> **Extract provided**
This thing of darkness, I acknowledge mine.

—Prospero, Act V, Scene i, The Tempest

Headstands are easy for you. This is what they feel like for me. By the time the yoga teacher tells her class to prepare for head-stands, the sweat is rolling down their foreheads and forearms, and the lungs fight against the steady inhale, exhale of breath. Sweat glistens on everyone, whether from the heat, the number of people in the class, or the intensity of the last 40 minutes. She says don’t stop breathing, and in sync with her, the class echoes her exhale, sounding like a hurricane in a thousand conch shells. On the island of my mat, I trace the sweat’s journey from my temples to the tip of my nose, where it hovers like a choice. A gentle sweaty smell builds on the many recycled-cotton-Lycra tank tops and tree-friendly rubber yoga mats in the class. Trace scents of patchouli, lavender, and tea tree oil linger in the thick air and in the clothes of the instructor. She watches, speaks, and adjusts our spines laterally and vertically all at once. And then she tells us it is time for inversions.

> **The exercise**
Write out the yoga passage in full, word for word. Rely only on the yoga passage above.

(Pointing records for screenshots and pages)
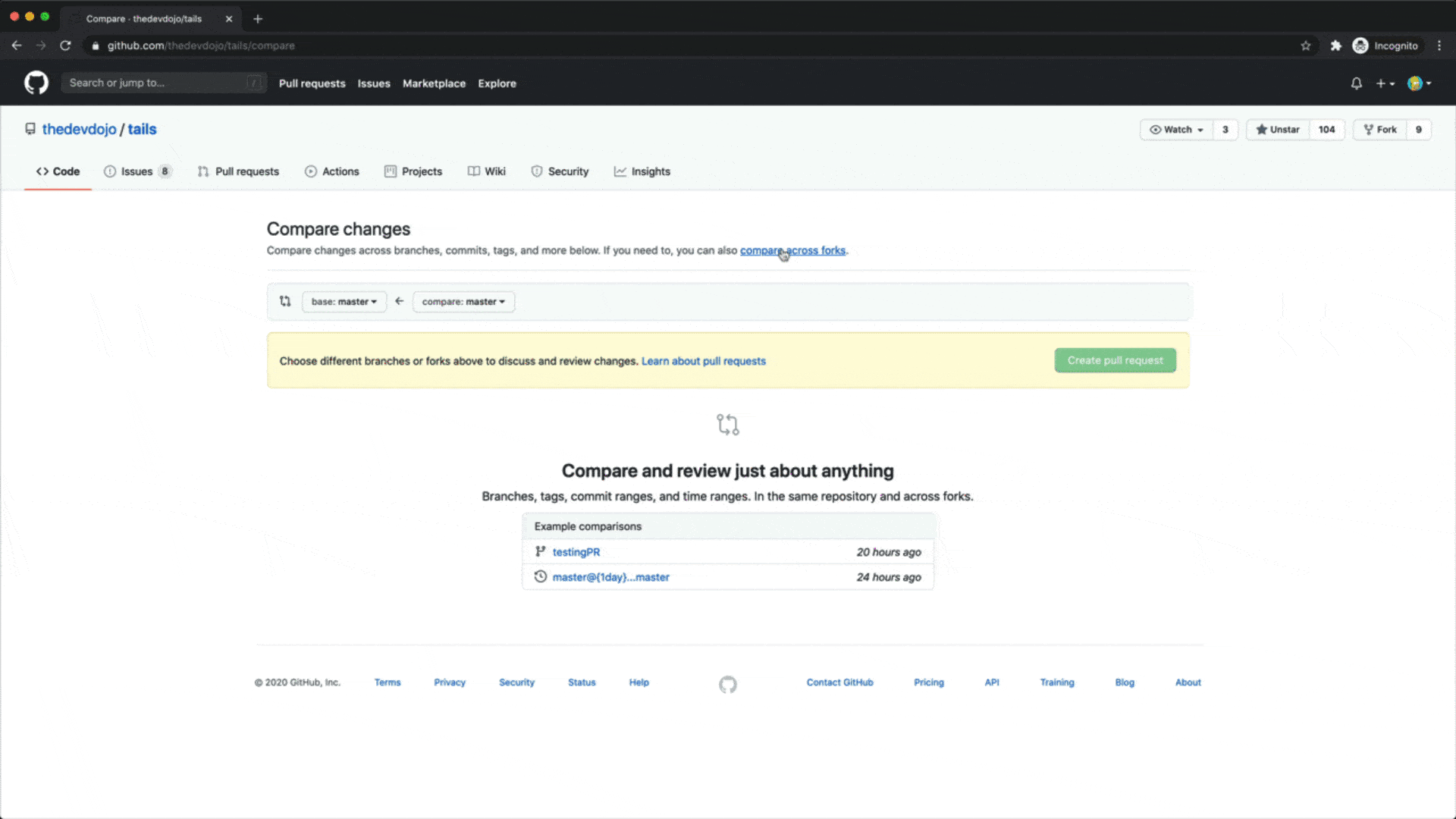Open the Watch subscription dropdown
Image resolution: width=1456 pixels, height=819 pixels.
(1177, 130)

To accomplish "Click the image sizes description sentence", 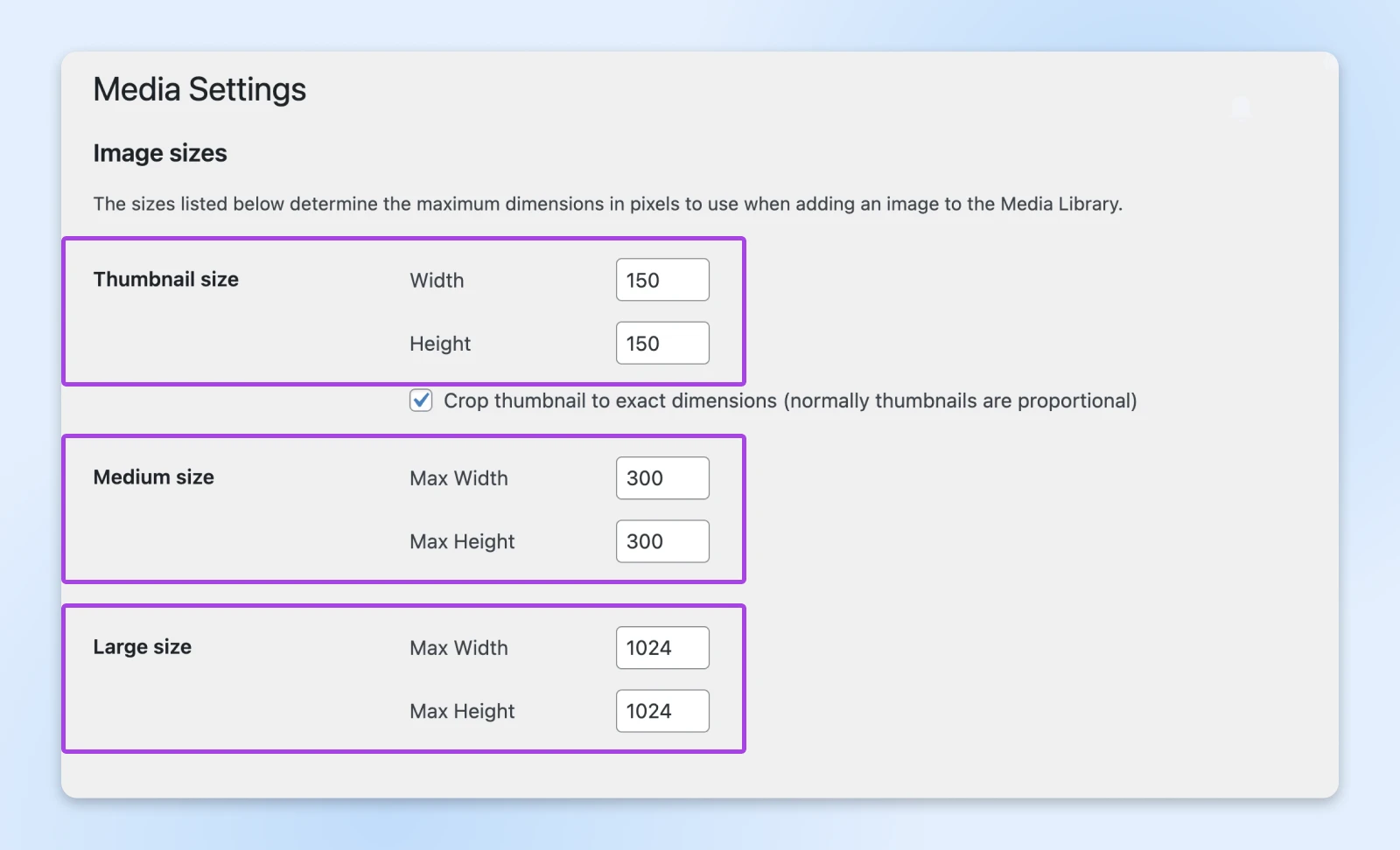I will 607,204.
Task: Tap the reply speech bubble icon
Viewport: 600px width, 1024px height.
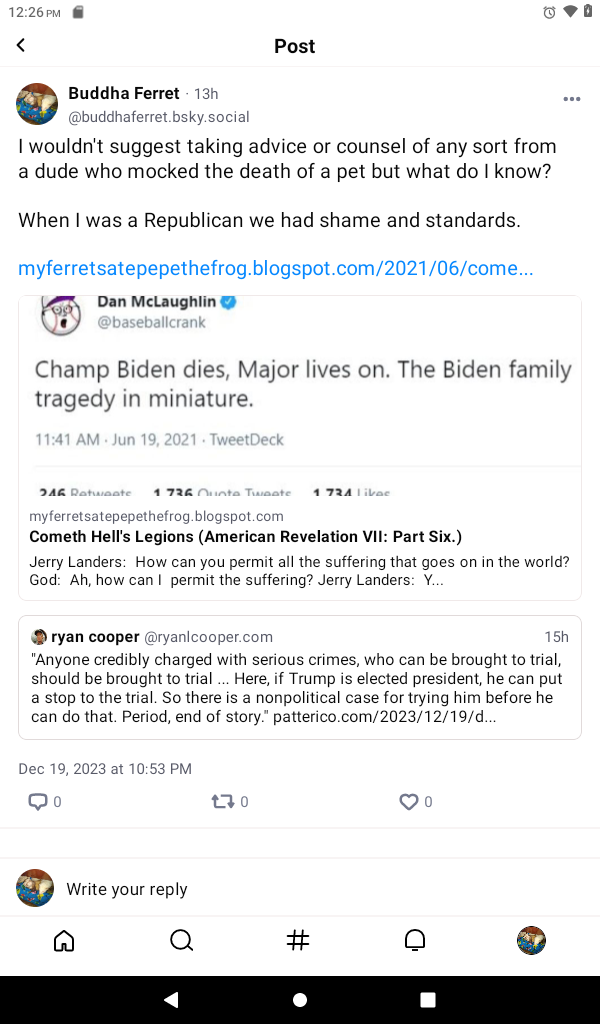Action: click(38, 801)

> **Expected answer**
This thing of darkness, I acknowledge mine.

—Prospero, Act V, Scene i, The Tempest

Headstands are easy for you. This is what they feel like for me. By the time the yoga teacher tells her class to prepare for head-stands, the sweat is rolling down their foreheads and forearms, and the lungs fight against the steady inhale, exhale of breath. Sweat glistens on everyone, whether from the heat, the number of people in the class, or the intensity of the last 40 minutes. She says don’t stop breathing, and in sync with her, the class echoes her exhale, sounding like a hurricane in a thousand conch shells. On the island of my mat, I trace the sweat’s journey from my temples to the tip of my nose, where it hovers like a choice. A gentle sweaty smell builds on the many recycled-cotton-Lycra tank tops and tree-friendly rubber yoga mats in the class. Trace scents of patchouli, lavender, and tea tree oil linger in the thick air and in the clothes of the instructor. She watches, speaks, and adjusts our spines laterally and vertically all at once. And then she tells us it is time for inversions.